### Material for this task

════════════════════

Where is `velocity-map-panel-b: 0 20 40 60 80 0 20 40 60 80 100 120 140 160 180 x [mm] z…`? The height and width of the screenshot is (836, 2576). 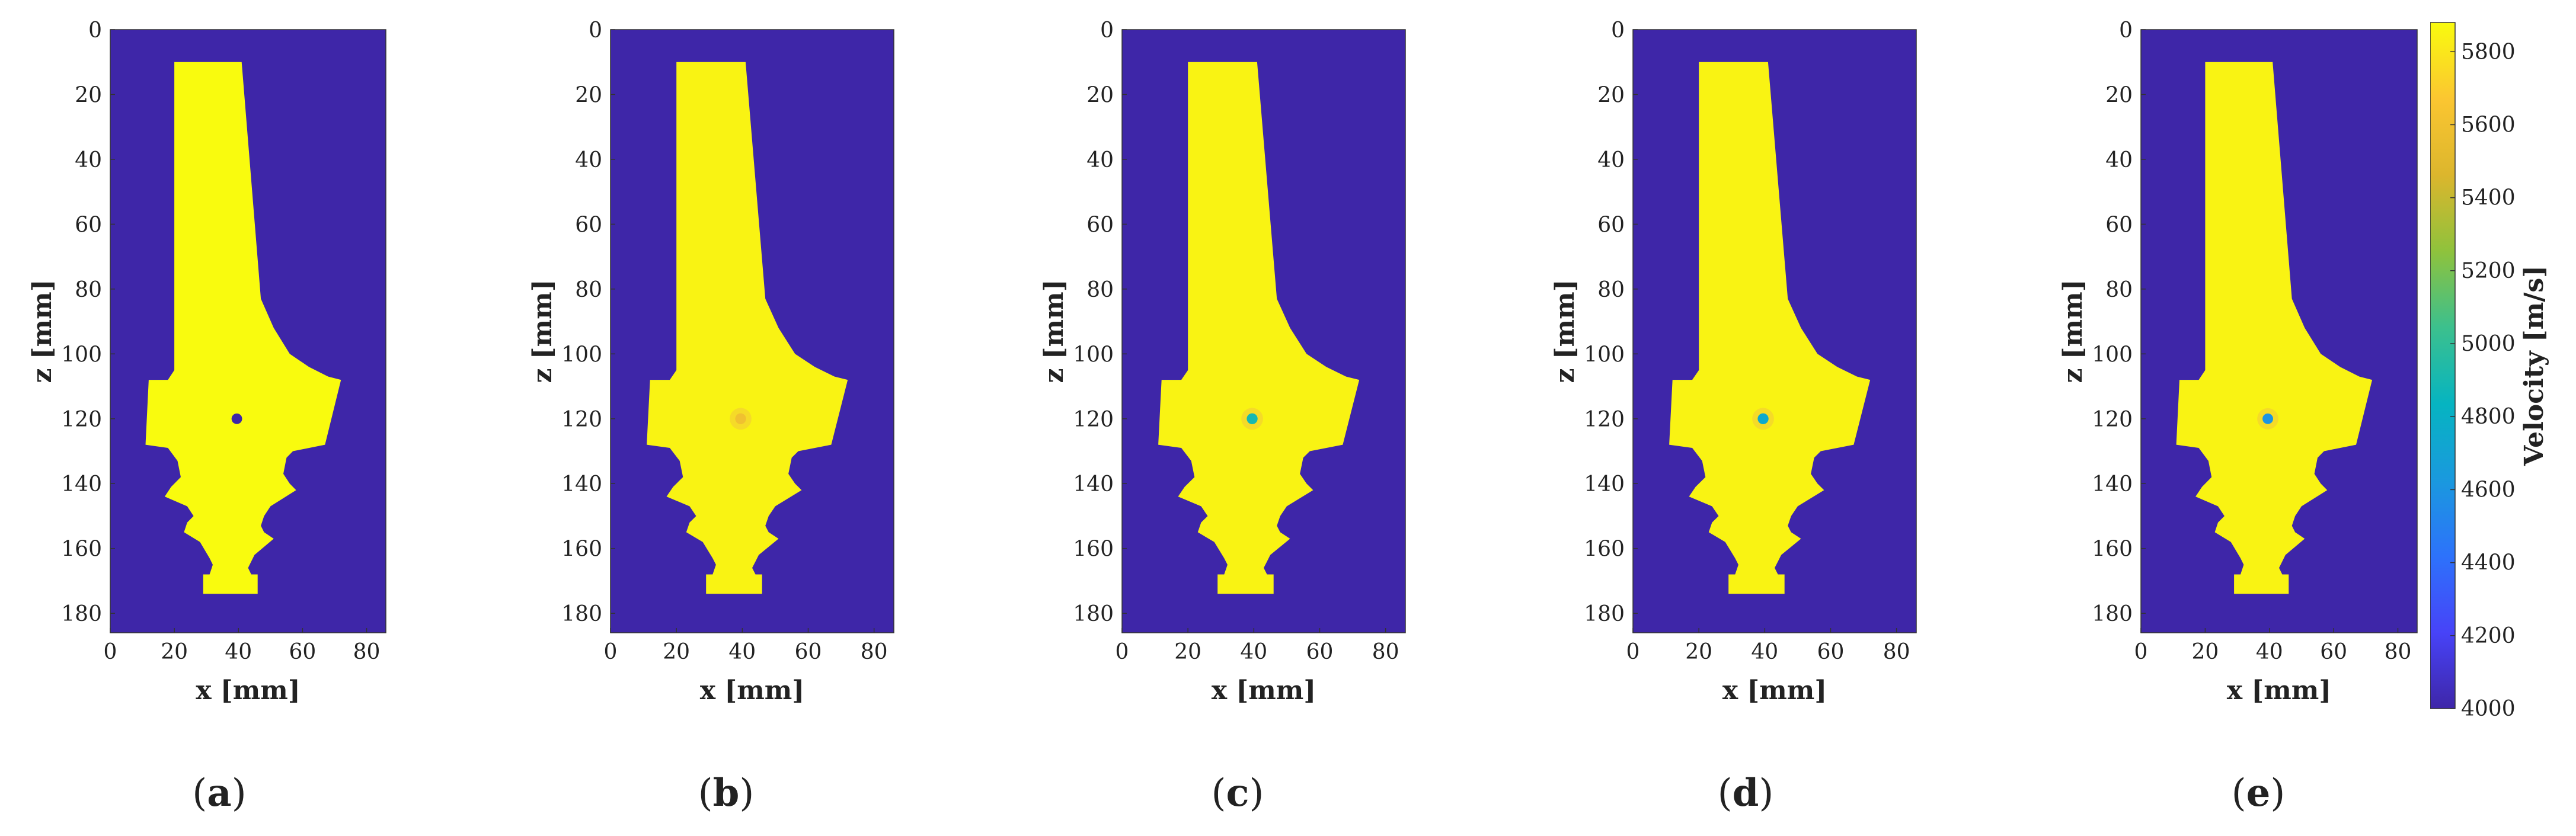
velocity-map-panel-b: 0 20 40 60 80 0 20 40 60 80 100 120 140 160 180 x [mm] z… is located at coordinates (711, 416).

════════════════════

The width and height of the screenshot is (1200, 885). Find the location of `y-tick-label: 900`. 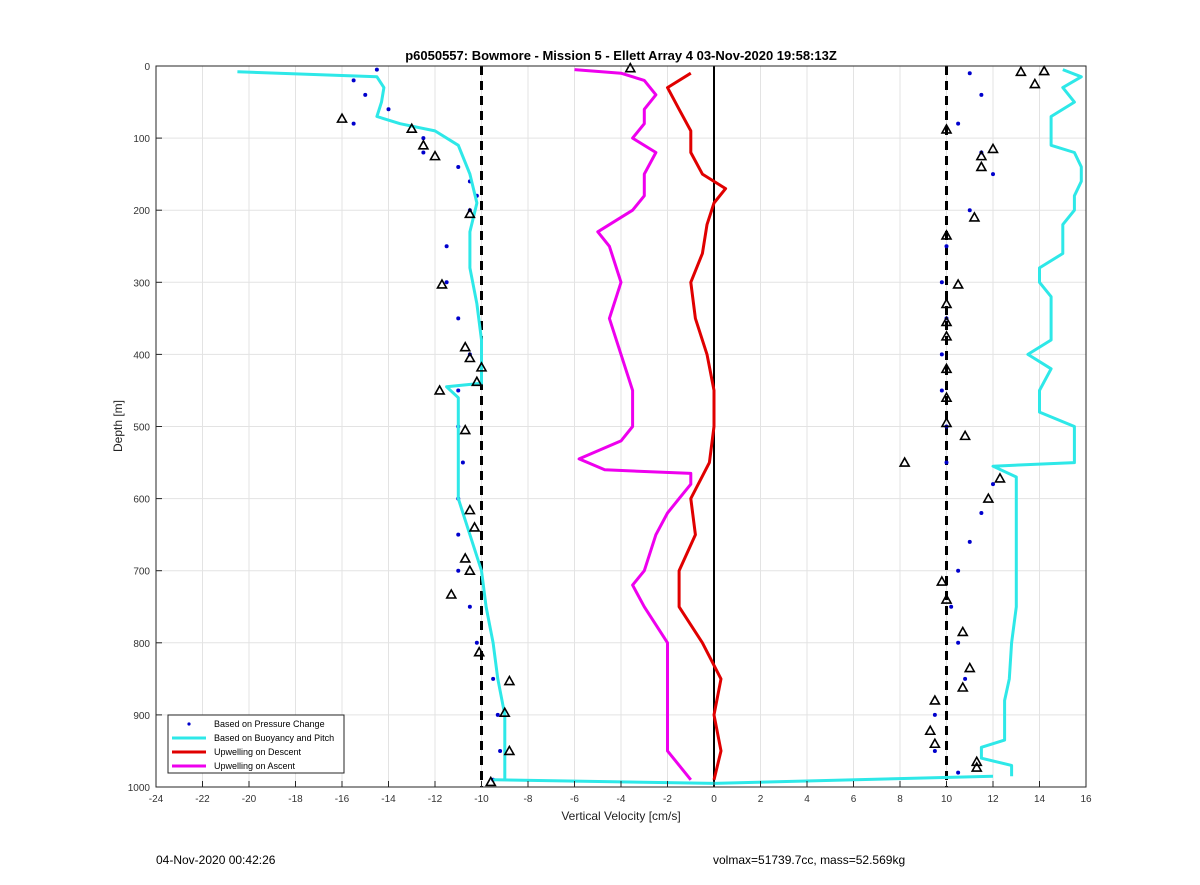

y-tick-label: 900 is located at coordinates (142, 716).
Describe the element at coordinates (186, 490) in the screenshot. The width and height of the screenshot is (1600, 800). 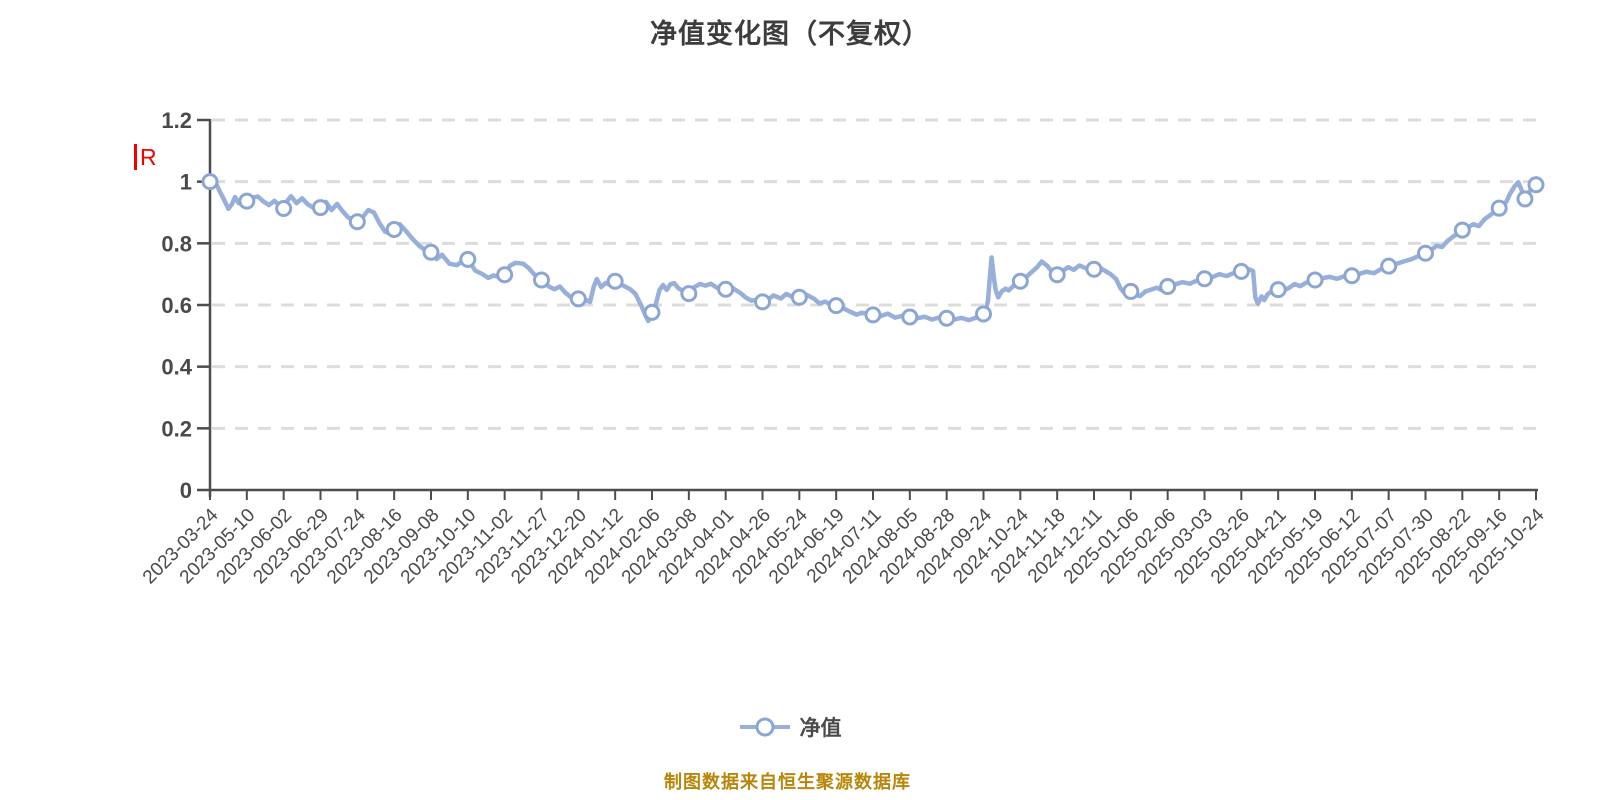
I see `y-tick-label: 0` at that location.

════════════════════

### Work to complete
Starting with the line that contains "Describe the element" and continuing through the line that contains "at that location.", rewrite that stretch of the material above as a numbered list with no blank lines. Leave out the pictures.

### Answer to this problem
1. Describe the element at coordinates (186, 490) in the screenshot. The width and height of the screenshot is (1600, 800). 
2. I see `y-tick-label: 0` at that location.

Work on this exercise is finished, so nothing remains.